### What to work on
Below are records. Copy every line with "computer" in it.

*** Dataset content ***

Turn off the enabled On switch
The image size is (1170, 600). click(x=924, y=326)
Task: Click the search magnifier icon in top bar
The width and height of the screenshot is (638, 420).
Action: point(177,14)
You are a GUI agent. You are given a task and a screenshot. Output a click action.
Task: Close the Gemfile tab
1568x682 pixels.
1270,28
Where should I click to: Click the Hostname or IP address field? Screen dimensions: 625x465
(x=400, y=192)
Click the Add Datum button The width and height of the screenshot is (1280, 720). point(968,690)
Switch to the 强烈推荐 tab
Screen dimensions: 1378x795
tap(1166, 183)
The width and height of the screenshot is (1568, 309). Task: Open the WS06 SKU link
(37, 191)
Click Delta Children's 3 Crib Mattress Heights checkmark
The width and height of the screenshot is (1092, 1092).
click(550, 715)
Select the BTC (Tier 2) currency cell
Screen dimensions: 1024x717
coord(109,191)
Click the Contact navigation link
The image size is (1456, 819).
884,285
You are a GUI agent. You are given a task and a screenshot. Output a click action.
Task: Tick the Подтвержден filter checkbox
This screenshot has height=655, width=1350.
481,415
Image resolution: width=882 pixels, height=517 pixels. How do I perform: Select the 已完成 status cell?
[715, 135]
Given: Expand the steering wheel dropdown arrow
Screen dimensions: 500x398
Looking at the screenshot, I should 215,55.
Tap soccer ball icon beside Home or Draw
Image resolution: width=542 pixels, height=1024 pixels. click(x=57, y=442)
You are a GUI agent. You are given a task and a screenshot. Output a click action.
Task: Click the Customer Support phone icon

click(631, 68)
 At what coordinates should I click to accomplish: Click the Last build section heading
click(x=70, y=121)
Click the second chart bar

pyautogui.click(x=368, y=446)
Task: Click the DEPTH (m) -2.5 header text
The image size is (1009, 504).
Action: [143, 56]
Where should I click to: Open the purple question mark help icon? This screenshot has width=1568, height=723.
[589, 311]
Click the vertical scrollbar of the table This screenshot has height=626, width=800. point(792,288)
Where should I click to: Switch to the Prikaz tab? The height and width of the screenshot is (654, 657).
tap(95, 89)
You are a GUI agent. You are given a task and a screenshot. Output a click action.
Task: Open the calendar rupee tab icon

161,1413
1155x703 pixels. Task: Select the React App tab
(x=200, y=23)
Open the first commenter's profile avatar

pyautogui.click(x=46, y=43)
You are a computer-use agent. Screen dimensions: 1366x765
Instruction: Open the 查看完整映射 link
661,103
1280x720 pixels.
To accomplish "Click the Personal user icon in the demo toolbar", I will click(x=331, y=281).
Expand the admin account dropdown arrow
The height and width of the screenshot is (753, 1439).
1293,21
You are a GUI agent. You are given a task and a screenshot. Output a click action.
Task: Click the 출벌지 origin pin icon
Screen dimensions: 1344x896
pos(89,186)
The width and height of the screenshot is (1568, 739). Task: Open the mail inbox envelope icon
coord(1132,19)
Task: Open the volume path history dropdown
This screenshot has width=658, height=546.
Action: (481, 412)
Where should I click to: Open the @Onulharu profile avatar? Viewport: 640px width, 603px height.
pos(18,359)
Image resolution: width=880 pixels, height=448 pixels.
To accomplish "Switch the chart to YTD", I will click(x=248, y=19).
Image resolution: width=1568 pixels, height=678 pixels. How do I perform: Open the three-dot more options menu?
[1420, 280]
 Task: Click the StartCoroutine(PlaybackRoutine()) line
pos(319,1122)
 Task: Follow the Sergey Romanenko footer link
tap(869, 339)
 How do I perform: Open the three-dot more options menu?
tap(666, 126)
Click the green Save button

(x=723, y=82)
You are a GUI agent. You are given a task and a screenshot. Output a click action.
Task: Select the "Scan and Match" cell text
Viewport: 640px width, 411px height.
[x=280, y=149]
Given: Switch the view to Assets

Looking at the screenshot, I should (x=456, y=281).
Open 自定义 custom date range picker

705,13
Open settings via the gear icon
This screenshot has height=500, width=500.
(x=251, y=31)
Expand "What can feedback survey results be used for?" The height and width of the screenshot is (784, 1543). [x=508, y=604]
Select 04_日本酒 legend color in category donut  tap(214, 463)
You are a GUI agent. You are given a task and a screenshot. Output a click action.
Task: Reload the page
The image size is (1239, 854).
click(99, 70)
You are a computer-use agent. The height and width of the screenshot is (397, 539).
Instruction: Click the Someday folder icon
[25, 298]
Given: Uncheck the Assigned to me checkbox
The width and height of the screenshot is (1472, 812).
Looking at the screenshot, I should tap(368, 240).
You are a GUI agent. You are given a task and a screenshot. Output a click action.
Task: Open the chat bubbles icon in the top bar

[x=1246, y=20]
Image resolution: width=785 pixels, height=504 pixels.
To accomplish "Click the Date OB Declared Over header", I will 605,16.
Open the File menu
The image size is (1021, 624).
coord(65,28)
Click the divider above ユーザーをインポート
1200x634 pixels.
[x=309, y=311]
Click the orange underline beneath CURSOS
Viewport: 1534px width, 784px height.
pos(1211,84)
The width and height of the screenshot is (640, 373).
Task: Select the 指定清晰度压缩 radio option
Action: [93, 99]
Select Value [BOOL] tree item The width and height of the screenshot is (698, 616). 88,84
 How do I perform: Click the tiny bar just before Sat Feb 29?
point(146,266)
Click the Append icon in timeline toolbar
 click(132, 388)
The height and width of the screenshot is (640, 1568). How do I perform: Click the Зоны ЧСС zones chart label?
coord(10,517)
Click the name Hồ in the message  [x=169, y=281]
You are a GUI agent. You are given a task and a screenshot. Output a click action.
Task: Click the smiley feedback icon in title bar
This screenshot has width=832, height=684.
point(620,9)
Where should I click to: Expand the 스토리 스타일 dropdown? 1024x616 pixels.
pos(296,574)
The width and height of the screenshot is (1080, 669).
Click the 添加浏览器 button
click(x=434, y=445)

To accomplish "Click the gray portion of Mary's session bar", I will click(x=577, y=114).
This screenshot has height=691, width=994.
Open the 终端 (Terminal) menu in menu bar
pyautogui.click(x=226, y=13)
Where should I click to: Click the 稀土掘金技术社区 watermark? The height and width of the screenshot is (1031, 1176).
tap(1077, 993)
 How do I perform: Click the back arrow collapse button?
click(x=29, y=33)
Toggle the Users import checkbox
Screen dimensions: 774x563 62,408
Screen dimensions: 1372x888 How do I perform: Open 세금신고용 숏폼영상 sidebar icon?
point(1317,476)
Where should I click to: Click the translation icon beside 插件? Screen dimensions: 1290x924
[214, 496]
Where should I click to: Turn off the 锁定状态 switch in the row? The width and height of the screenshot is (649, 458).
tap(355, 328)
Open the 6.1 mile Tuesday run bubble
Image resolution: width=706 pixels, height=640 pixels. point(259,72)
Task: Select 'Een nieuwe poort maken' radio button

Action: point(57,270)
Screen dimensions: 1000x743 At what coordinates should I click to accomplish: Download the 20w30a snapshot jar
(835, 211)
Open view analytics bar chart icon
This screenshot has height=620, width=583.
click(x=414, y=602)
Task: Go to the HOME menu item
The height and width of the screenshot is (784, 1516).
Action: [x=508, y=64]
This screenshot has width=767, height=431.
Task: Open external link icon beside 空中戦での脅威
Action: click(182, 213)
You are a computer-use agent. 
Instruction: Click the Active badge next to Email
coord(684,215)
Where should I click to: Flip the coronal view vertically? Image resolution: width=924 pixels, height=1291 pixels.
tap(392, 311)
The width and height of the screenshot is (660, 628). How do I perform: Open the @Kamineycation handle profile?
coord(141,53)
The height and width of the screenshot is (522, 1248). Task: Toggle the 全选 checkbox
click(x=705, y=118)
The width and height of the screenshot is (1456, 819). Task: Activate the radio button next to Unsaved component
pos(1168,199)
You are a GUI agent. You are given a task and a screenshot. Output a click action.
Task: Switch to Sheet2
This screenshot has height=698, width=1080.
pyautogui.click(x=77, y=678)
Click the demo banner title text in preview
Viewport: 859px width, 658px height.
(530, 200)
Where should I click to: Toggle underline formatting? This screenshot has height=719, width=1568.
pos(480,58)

*** End of Dataset content ***

### Exercise response
You are a computer-use agent. Screen dimensions: 1366x765
You are a computer-use agent. The height and width of the screenshot is (397, 539).
You are a computer-use agent. 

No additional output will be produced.